── Excerpt provided
Behaviour under high-pressure

By the application of hydrostatic pressure (P), the resistivity anomaly gradually shifted to higher temperatures up to ~99 K for P approaching 1 GPa as shown in Fig. 3. Similar behaviour has been reported for ZrTe₃ where in the case of an application of P ≤ 2 GPa the T_CDW was increased and the SC suppressed. At P ≥ 5 GPa the CDW was fully quenched and gave way to reemergent SC, where T_c increased to ~4.5 K when P~11 GPa¹⁵. In addition, in the case of HfTe₅, SC appeared by applying P~5 GPa and a maximum T_c of 4.8 K was attained by applying at P~20 GPa²⁵. This suggests the possibility that HfTe₃ is likely to follow the same pattern as other members of the group IV-MTe_x alloys. Namely by further application in pressure, it is expected that the T_CDW will eventually be suppressed and T_c will be enhanced.

Figure 3

(a) Pressure dependence of resistivity at the range of P = 0–1 GPa. (b) dρ/dT in the range of 30–150 K as a function of pressure. The minimum of the dip structure shows a shift to higher T with increasing P. Color coding between (a and b) are matched to indicate the same pressure values (sample #D).

Electronic structure

Studies regarding the electronic structure of HfTe₃ are limited, but the issue is briefly reported by Felser et al. who determined an electronic structure similar to that of ZrTe₃, i.e. a metallic state resulting from a large contribution of the Te p-bands at the Fermi level¹⁶. These characteristics are supported by later density of states (DOS) calculations^20,21. ZrTe₃ exhibits a multi-component Fermi surface with contributions from the Te forming quasi 1D electronic sheets at the boundary of the Brillion zone and from the Zr a 3D-hole character sheet around the Г point. The resultant nesting characteristics at the Fermi surface have been determined to be responsible for the CDW formation in ZrTe₃^16,26,27,28. If one considers the iso-structural/electronic relationship between HfTe₃ and ZrTe₃, it is likely that similar interchain interactions between neighbouring Te(2) and Te(3) atoms (see Fig. 1(c)) play a dominant role in the metallicity of HfTe₃¹⁶ which in turn would give rise to the similar Fermi surface with nesting features reported for ZrTe₃. However, it cannot be categorically asserted that the observed resistivity anomaly is due to a CDW formation from our results only. As in the case of ZrTe₃, it would be necessary to confirm any coincidental low-temperature lattice distortions²⁹ as well as to observe the features of the Fermi surface around the temperature of the anomaly²⁶. However the similarities between HfTe₃ and ZrTe₃ in the electronic structure as well as the results of the temperature/pressure dependence of ρ are strong indication that the observed resistivity anomaly for HfTe₃ is indeed the result of a CDW formation.
────
■ Tasks ■
**1.** In the excerpt on HfTe₃, to roughly what temperature did the resistivity anomaly shift as the applied pressure approached 1 GPa?
**2.** Carry the HfTe₃ excerpt forward with a new paragraph that begins right after its closing sentence about the resistivity anomaly and CDW formation.
── Data provided
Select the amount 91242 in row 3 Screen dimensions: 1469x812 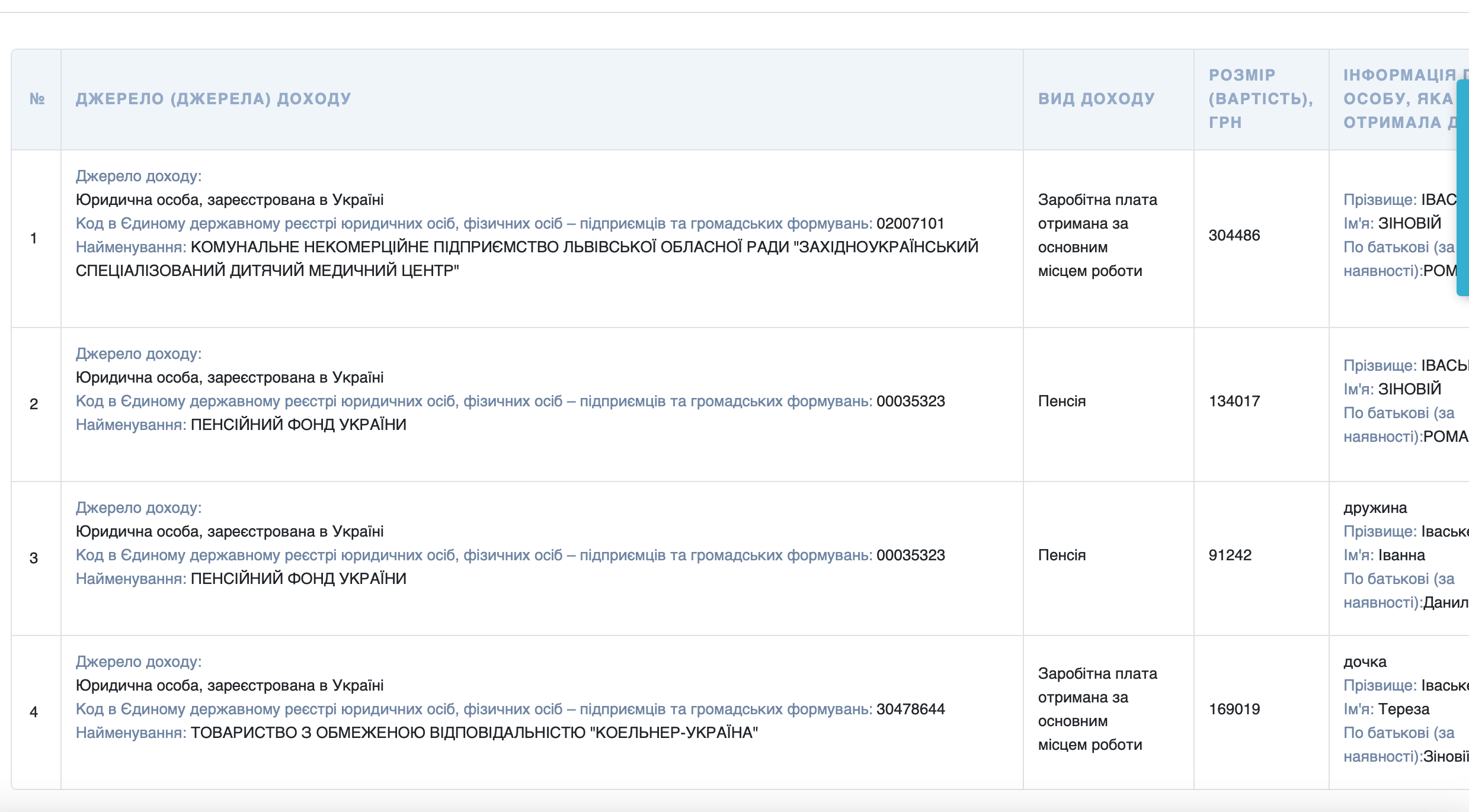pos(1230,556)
────
── Data provided
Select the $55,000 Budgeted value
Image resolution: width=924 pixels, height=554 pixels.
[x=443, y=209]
────
■ Final results ■
**1.** About 99 K.

**2.**
Conclusion

In summary, we have established a reproducible synthesis method for high-quality polycrystalline HfTe₃ and showed that it is an acutely air-sensitive material. By using high-quality HfTe₃ we found that the quasi-1D HfTe₃ is a novel SC with T_c ~ 1.4 K, and the SC state coexists with the CDW state which appears at T_CDW~ 82 K. Furthermore, we provided the first accurate crystallographic data by Rietveld refinement of the PXRD of HfTe₃.

Methods

Single-phase polycrystalline HfTe₃ samples have been prepared using standard chemical vapour transport techniques. Ground mixtures of a 1:3 molar ratio of powdered Hf and Te were sealed in silica ampoules under a vacuum of c.a. 3 mTorr using a rotary pump. The ampoules were heated in a box furnace using the reaction procedure described in the results and discussion. To prevent exposure to air, all sample preparation was conducted in an argon filled glovebox.

PXRD was carried out using a Rigaku Smartlab diffractometer in flat plate geometry with a Cu K_α radiation (λ = 1.54056 Å). Diffraction data were typically collected for 5° ≤ 2θ ≤ 80° with a 0.01° step size with scan times of 3 hours. Rietveld refinement was performed using the GSAS software package via the EXPGUI interface^30,31. XRF analysis was performed using a JEOL JSX 1000 S ElementEye.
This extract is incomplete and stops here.